With the hospice we use, the social worker is the patient advocate and whenever we have a concern she resolves it within days. The CNA and nurse have also advocated for certain equipment and medications for my FIL as well. For example, we didn’t like a wheelchair hospice provided and a nurse went to the agency and insisted we get a different kind of chair for him and they did. If Medicaid covers it they should provide it, it is only paperwork for the agency.
Okay, now I understand your father is at your daughter’s home. LilFarmer is correct. You have the right to choose another hospice agency and find one that *will* treat him for issues other than the terminal illness. You can also look into a palliative care home service (you get doctor visits, nurse visits, hospital bed, potty chair, etc.) that will treat him and pause hospice if you like the palliative care service better.
If he is on Medicaid, you usually get caregivers, and these caregivers are not tied to being on hospice, but provided as needed whether on hospice or not.
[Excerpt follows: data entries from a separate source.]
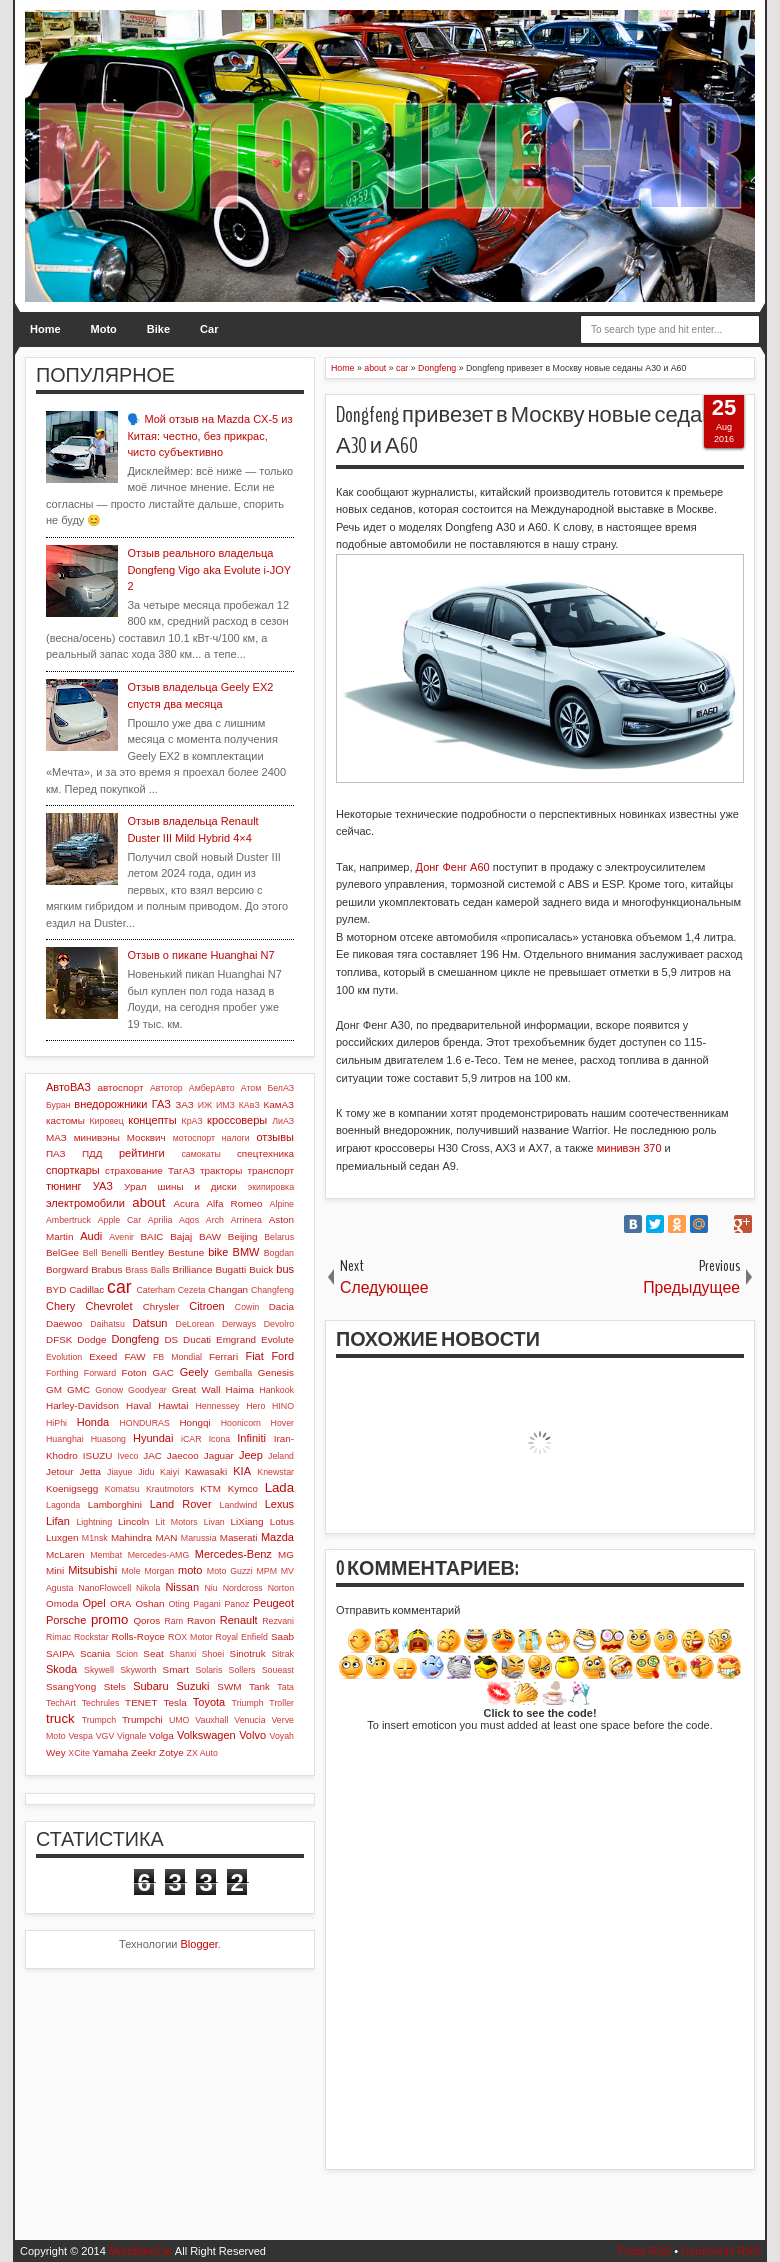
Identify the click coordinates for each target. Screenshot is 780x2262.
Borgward (67, 1269)
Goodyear (147, 1390)
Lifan (58, 1521)
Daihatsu (107, 1324)
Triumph (248, 1703)
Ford (282, 1356)
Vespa (80, 1736)
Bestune (186, 1252)
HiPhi (56, 1423)
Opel (93, 1603)
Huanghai (65, 1439)
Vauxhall (211, 1720)
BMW (246, 1252)
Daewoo (64, 1323)
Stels (115, 1686)
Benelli (114, 1253)
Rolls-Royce (138, 1636)
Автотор (166, 1088)
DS (171, 1339)
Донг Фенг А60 (453, 867)
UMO (179, 1720)
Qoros (146, 1620)
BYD (56, 1289)
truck (60, 1718)
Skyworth (138, 1670)
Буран (58, 1105)
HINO (283, 1406)
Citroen (206, 1306)
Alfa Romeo (234, 1203)
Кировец (106, 1121)
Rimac (58, 1637)
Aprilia (160, 1220)
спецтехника (265, 1153)
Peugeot (273, 1603)
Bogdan (279, 1253)
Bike (158, 329)
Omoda (62, 1603)
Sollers (242, 1670)
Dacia (281, 1306)
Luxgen (62, 1537)
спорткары (73, 1170)
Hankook (276, 1390)
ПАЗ (56, 1153)
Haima (240, 1389)
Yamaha (110, 1752)
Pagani (206, 1604)
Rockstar (91, 1637)
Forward (100, 1373)
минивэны (97, 1137)
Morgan (159, 1571)
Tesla (175, 1702)
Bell (90, 1253)
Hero (255, 1406)
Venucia (249, 1720)
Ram (174, 1621)
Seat (153, 1653)
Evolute (277, 1339)
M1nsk (95, 1538)
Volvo (252, 1735)
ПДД (92, 1153)
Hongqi (194, 1422)
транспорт (270, 1170)
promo (109, 1619)
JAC (152, 1455)
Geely (194, 1372)
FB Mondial (177, 1357)
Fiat (254, 1356)
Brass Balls (148, 1270)
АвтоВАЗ (68, 1087)
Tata (285, 1687)
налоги (236, 1138)
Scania (95, 1653)
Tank (259, 1686)
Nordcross (243, 1588)
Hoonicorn (241, 1423)
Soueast (278, 1670)
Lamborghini (115, 1504)
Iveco (127, 1456)
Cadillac (86, 1289)
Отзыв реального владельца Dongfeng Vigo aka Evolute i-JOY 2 (208, 569)
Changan (228, 1289)
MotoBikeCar (141, 2251)
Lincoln (133, 1521)
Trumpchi (142, 1719)
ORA (120, 1603)
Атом (251, 1088)
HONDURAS (144, 1423)
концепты (152, 1120)
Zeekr (143, 1752)
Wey (56, 1752)
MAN (166, 1537)
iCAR (191, 1439)
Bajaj (181, 1236)
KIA (242, 1471)
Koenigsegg (72, 1488)
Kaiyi (169, 1472)
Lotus (282, 1521)
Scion (127, 1654)
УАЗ (103, 1186)
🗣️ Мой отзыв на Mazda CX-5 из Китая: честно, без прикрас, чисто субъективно (209, 435)
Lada (279, 1487)
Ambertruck (68, 1220)
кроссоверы (237, 1120)
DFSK (59, 1339)
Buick (261, 1269)
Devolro (279, 1324)
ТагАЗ (181, 1170)
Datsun (150, 1323)
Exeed (103, 1356)
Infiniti (251, 1438)
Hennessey (217, 1406)
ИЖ (205, 1105)
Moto (104, 329)
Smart (176, 1669)
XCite (79, 1753)
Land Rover (181, 1504)
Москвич (146, 1137)
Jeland (281, 1456)
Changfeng (272, 1290)
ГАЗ (161, 1104)
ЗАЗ (184, 1104)
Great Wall (196, 1389)
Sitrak (282, 1654)
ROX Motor (190, 1637)
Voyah (282, 1736)
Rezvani (278, 1621)
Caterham (156, 1290)
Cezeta (192, 1290)
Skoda (61, 1669)
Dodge (91, 1339)
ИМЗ (225, 1105)
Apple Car (119, 1220)
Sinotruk (248, 1653)
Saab (282, 1636)
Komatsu (122, 1489)
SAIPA (60, 1653)
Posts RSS (644, 2251)
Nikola (148, 1588)
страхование (134, 1170)
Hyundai (153, 1438)
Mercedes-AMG (159, 1555)
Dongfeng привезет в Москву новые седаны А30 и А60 (533, 430)
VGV (105, 1736)
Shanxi (182, 1654)
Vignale (131, 1736)
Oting (179, 1604)
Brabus (106, 1269)
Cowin (247, 1307)
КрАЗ (192, 1121)
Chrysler (161, 1306)
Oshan (149, 1603)
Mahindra (131, 1537)
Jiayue (119, 1472)
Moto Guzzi (230, 1571)
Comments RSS (720, 2251)
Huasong (108, 1439)
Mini (55, 1570)
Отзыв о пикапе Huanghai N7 (200, 955)
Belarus (279, 1237)
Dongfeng (135, 1339)
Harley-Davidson (82, 1405)
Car (209, 329)
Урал (135, 1186)
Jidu (146, 1472)
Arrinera (246, 1220)
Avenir (121, 1237)
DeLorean (195, 1324)
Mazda (277, 1537)
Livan (214, 1522)
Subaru (150, 1686)
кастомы (65, 1120)
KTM (210, 1488)
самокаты (200, 1154)
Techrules (101, 1703)
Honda (93, 1422)
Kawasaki (206, 1471)
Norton (281, 1588)
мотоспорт (194, 1138)
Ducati (197, 1339)
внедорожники (110, 1104)
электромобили (85, 1203)
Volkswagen (206, 1735)
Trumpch (99, 1720)
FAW (135, 1356)
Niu (211, 1588)
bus (285, 1269)
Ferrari (223, 1356)
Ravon (201, 1620)
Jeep (251, 1455)
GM (54, 1389)
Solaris (208, 1670)
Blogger (199, 1944)
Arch (215, 1220)
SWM (229, 1686)
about (148, 1202)
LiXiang (247, 1521)
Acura (186, 1203)
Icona (220, 1439)
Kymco (243, 1488)
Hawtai (173, 1405)
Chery (60, 1306)
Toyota (209, 1702)
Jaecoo (183, 1455)
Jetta (90, 1471)
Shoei (213, 1654)
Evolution (64, 1357)
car (119, 1287)
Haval (138, 1405)
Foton (134, 1372)
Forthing (62, 1373)
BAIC (151, 1236)
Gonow (109, 1390)
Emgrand (236, 1339)
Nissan (182, 1587)
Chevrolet (108, 1306)
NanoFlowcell (104, 1588)
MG (286, 1554)
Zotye (171, 1752)
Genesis (276, 1372)
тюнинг (64, 1186)
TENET (141, 1702)
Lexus (279, 1504)
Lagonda (63, 1505)
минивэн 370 (629, 1148)
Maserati (239, 1537)
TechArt (61, 1703)
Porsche (66, 1620)
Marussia (199, 1538)
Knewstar (275, 1472)
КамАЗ (279, 1104)
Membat (106, 1555)
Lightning (94, 1522)
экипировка (271, 1187)
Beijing (243, 1236)
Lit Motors (177, 1522)
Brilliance (192, 1269)
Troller (281, 1703)
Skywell (99, 1670)
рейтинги (142, 1153)
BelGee (62, 1252)
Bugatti (230, 1269)
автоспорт (121, 1087)
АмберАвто (212, 1088)
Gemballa (234, 1373)
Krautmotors (170, 1489)
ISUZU (98, 1455)
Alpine (282, 1204)
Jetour (59, 1471)
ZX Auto (202, 1753)
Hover (282, 1423)
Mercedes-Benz (233, 1554)
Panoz (236, 1604)
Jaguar (219, 1455)
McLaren (65, 1554)
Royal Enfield (242, 1637)
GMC (78, 1389)
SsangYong (71, 1686)
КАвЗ (249, 1105)
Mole (131, 1571)
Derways (239, 1324)
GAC (163, 1372)
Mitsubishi (92, 1570)
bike (218, 1252)
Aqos (189, 1220)
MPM (266, 1571)
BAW (210, 1236)
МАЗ (56, 1137)
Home (45, 329)
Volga (161, 1735)
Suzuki (192, 1686)
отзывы (275, 1137)
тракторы (221, 1170)
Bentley (147, 1252)
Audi (91, 1236)
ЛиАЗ (283, 1121)
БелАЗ (280, 1088)
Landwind (239, 1505)
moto (190, 1570)
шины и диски (197, 1186)
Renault (239, 1620)
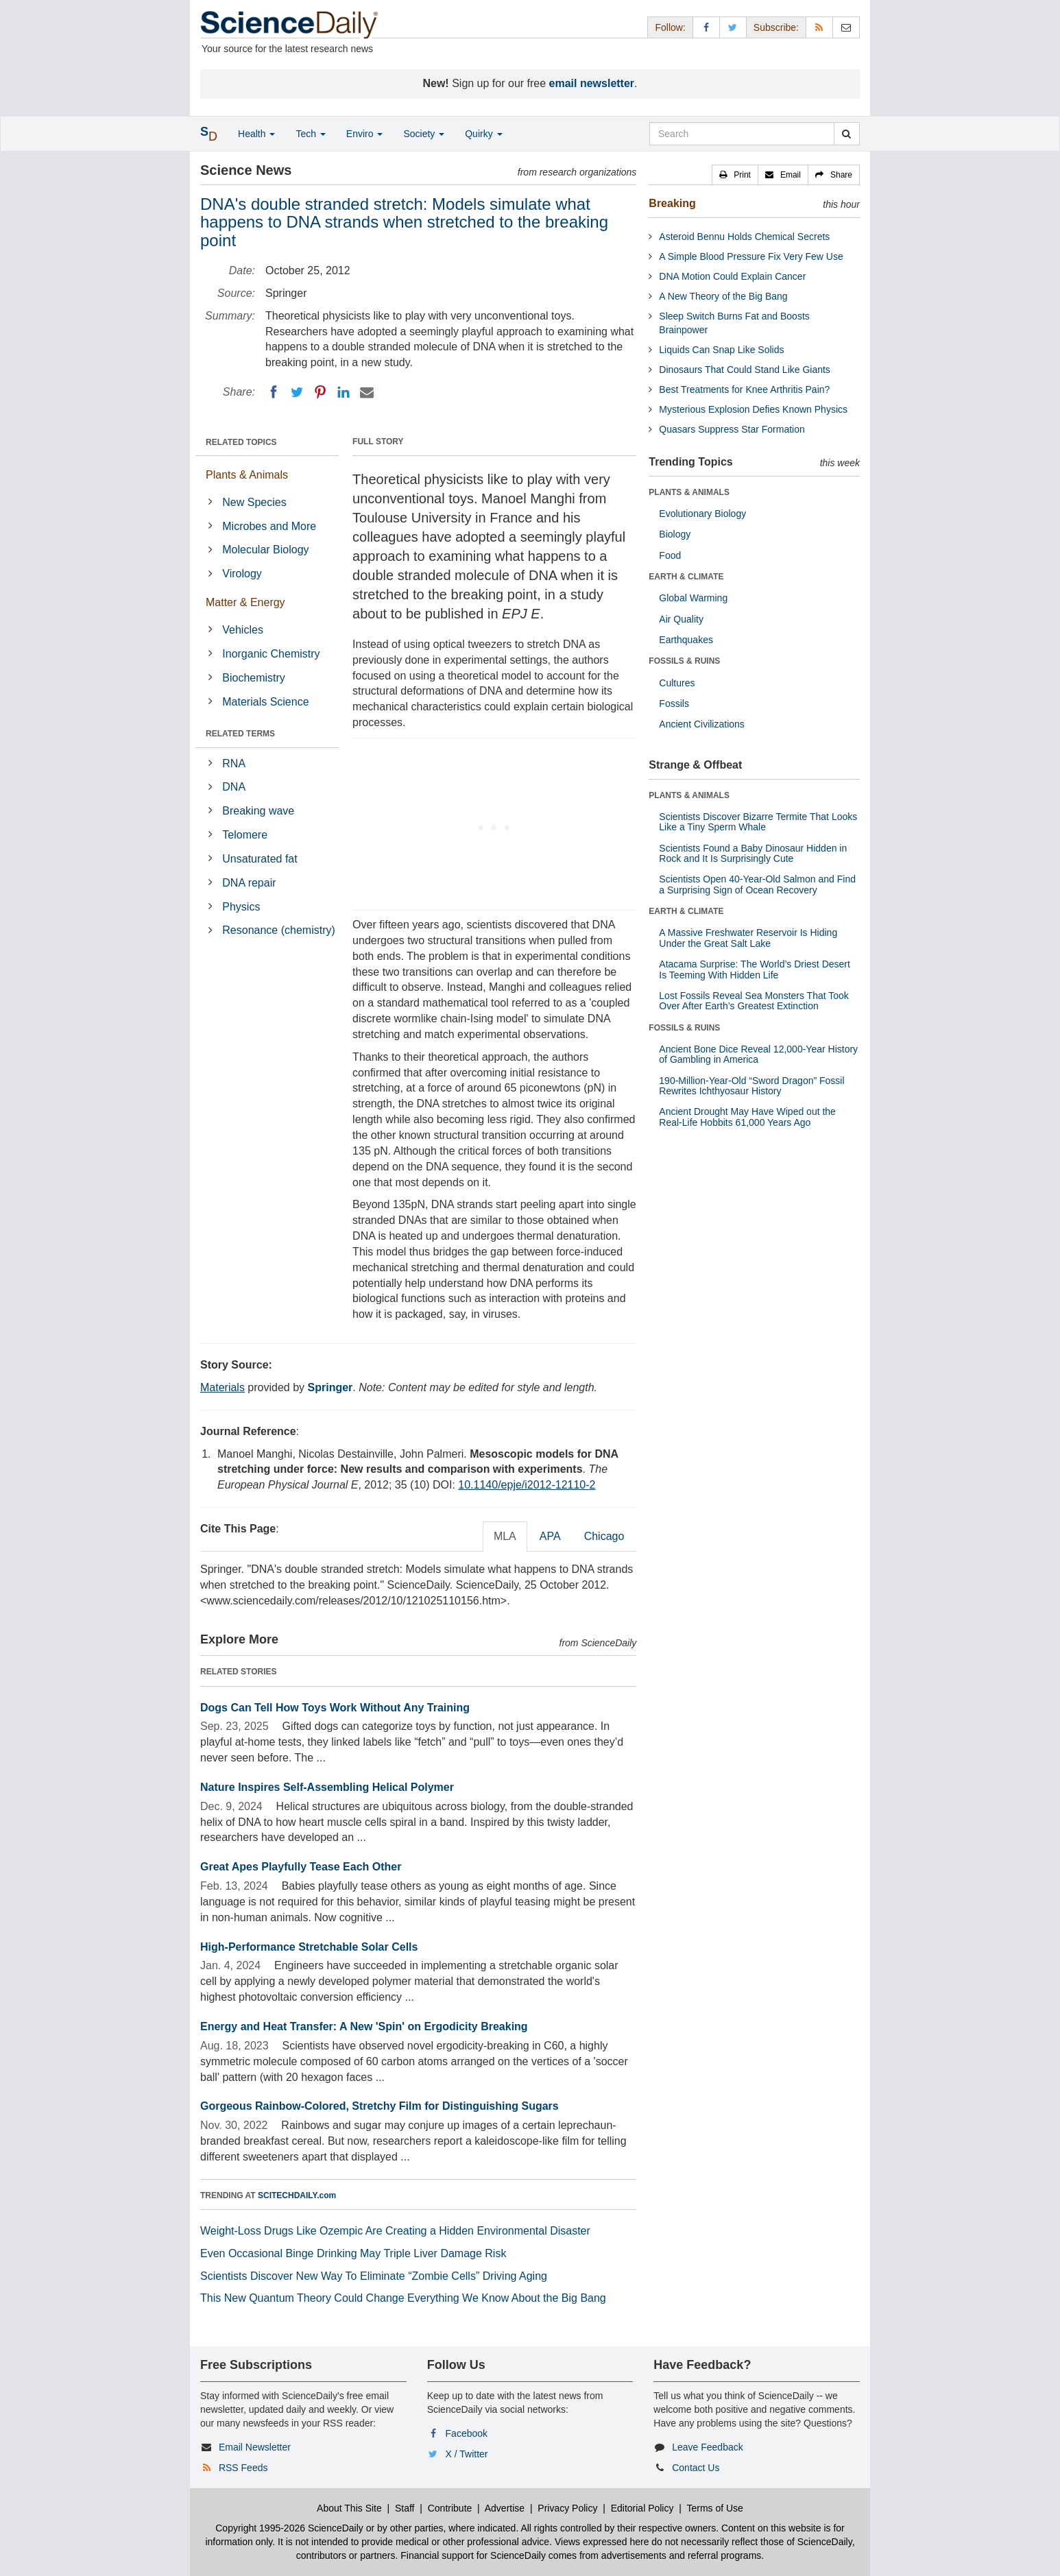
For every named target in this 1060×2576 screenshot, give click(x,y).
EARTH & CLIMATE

I had to hire caregivers privately, as my Dad was not on Medicaid.
How would your father be cared for if he went back to the trailer in the boonies? Medicaid does not provide 24/7 caregivers in my state (maybe they do in yours), and with no family member present ... how could that be managed? Even with 24/7 paid caregivers, it could be a problem as they don’t always show up, and with no family member around, well, could be risky and big headaches for you having to go out there all the time. And do any good hospices or other care services cover that area?
As much as we want to honor our loved ones’ wishes, sometimes it is not possible. It’s hard for someone with dementia to understand that, but at the same time, a person with dementia may not be able to make wise decisions and we have to make hard choices for them. Again, my heart goes out to you and your family. I know this is hard!